Collected data
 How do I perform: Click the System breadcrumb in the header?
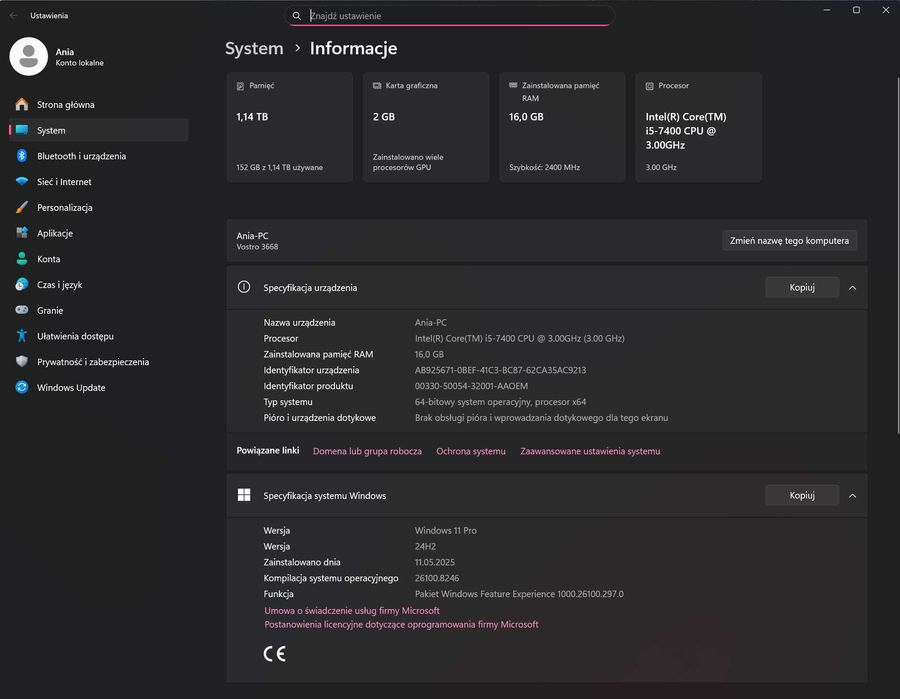pos(254,48)
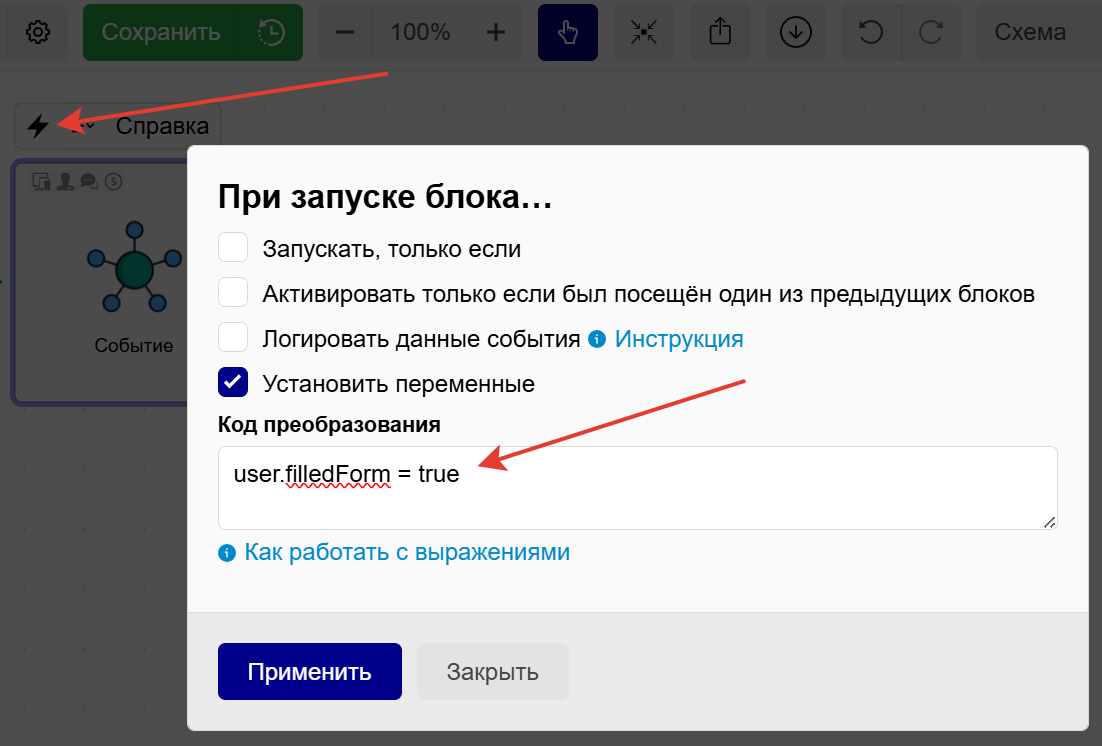The height and width of the screenshot is (746, 1102).
Task: Click the share/export icon
Action: 720,31
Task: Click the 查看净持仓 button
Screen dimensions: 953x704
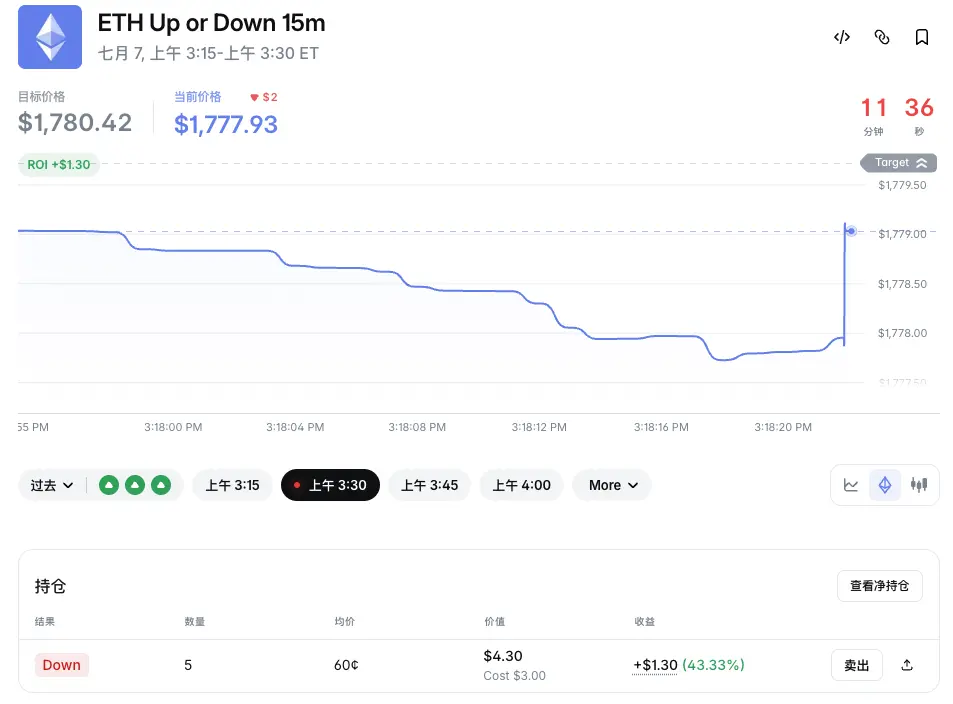Action: [879, 586]
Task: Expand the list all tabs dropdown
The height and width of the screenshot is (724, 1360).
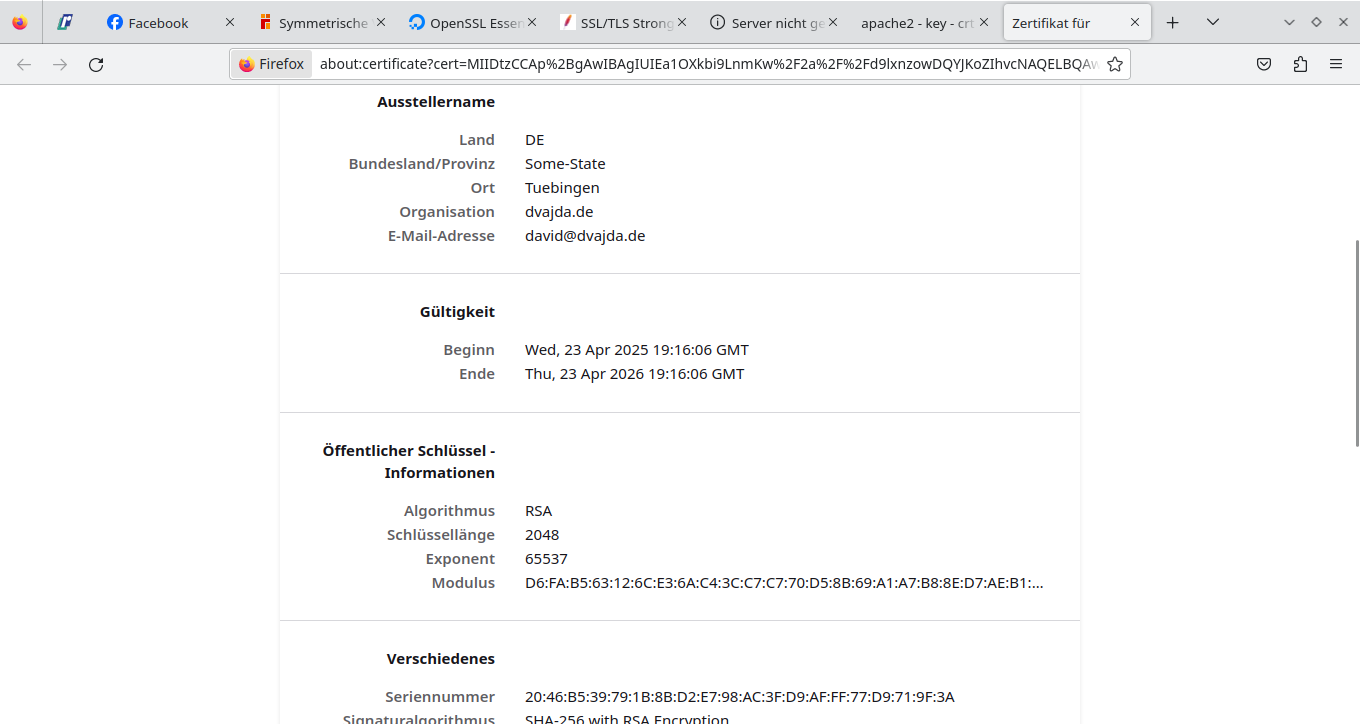Action: pos(1212,22)
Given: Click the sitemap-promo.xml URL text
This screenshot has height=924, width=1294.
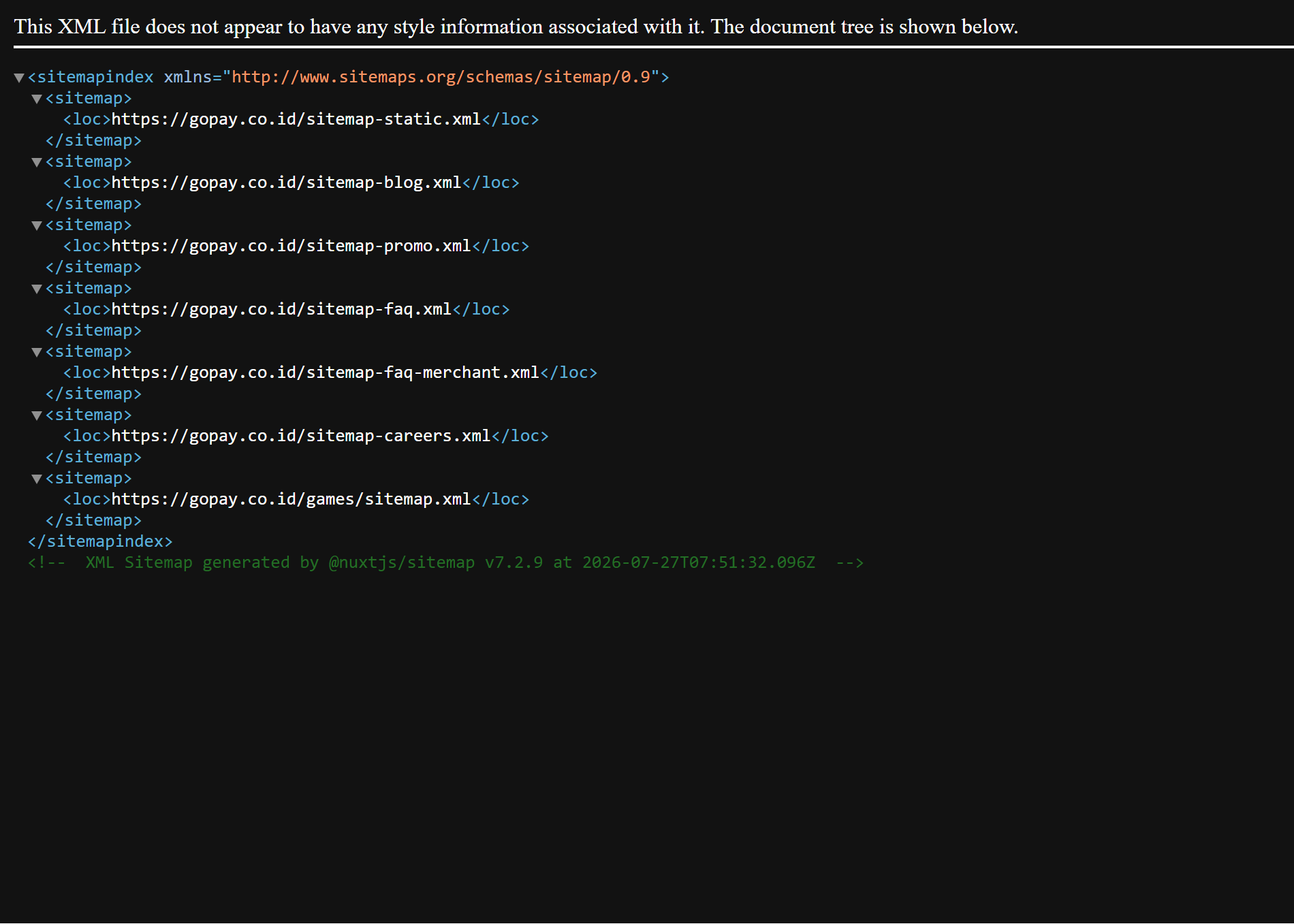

**Description of the task:**
The records above must be copied exactly, with no pictures carried over.

**Answer box:**
 How do I perform: Click the System breadcrumb in the header?
pos(254,48)
The height and width of the screenshot is (746, 1102).
Task: Click the share/export icon
Action: 720,31
Task: Click the 查看净持仓 button
Screen dimensions: 953x704
Action: [879, 586]
Task: Expand the list all tabs dropdown
The height and width of the screenshot is (724, 1360).
Action: pos(1212,22)
Given: Click the sitemap-promo.xml URL text
This screenshot has height=924, width=1294.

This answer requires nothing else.